For researchers looking to study this combination, 22EXO offers both pre-blended and individual formats. The CJC-1295 No-DAC + Ipamorelin Blend (5mg) and CJC-1295 No-DAC + Ipamorelin Blend (10mg) provide a fixed combination at a single reconstitution. For protocols requiring independent dose titration of each compound — or for research designs where the ratio itself is a variable — CJC-1295 No-DAC / Mod GRF (5mg) and Ipamorelin (5mg) are available separately.

Distinguishing Ipamorelin from Other GHRPs

A note worth adding: GHRP-2 and GHRP-6 are more potent than ipamorelin in terms of raw GH-releasing ability.
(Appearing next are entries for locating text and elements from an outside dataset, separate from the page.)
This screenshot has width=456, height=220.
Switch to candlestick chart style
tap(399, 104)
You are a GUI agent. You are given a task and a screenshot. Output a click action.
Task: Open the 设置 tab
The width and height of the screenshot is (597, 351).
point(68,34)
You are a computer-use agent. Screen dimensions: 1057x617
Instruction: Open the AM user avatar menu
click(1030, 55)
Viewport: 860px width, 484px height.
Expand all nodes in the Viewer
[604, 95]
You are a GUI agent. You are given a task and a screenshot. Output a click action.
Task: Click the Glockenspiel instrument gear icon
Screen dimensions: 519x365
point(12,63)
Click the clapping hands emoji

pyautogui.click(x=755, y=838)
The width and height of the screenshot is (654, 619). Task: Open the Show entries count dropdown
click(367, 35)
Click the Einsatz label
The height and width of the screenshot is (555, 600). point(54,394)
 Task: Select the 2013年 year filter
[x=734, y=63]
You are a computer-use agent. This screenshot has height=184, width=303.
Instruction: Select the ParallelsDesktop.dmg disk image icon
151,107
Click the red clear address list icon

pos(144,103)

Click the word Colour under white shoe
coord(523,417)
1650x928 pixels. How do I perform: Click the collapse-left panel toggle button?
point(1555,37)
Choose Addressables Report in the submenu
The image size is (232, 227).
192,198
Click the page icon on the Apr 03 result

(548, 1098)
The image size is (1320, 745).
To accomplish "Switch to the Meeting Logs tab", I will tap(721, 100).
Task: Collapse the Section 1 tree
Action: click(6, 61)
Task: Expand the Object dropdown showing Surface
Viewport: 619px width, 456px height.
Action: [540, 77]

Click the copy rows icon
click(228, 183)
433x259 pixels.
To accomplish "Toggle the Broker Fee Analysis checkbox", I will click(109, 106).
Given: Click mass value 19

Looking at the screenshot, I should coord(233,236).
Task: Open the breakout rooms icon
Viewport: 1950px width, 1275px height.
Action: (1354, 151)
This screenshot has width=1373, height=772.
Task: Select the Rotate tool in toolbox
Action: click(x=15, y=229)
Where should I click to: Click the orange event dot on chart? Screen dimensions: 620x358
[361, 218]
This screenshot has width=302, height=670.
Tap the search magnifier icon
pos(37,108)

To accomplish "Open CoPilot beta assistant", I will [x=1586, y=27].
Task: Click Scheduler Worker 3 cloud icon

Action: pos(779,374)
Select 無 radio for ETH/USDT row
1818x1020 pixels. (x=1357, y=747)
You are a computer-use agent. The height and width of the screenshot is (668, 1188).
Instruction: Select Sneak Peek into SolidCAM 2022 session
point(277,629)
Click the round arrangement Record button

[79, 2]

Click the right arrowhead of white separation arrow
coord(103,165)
GHRP-2 particularly shows higher potency (lower ED₅₀) and has been used in combination protocols. But the cortisol and ACTH elevation they produce makes them pharmacologically messier for clean GH research — you're not isolating the GH axis, you're also perturbing the HPA axis simultaneously. That's a confound. Ipamorelin's selectivity, documented at doses 200× above the GH threshold, is what makes it the more precise research tool for GH-specific investigations.

This selectivity is also why, from a tolerability standpoint, ipamorelin has a well-documented profile with minimal side effects compared to other GHRPs.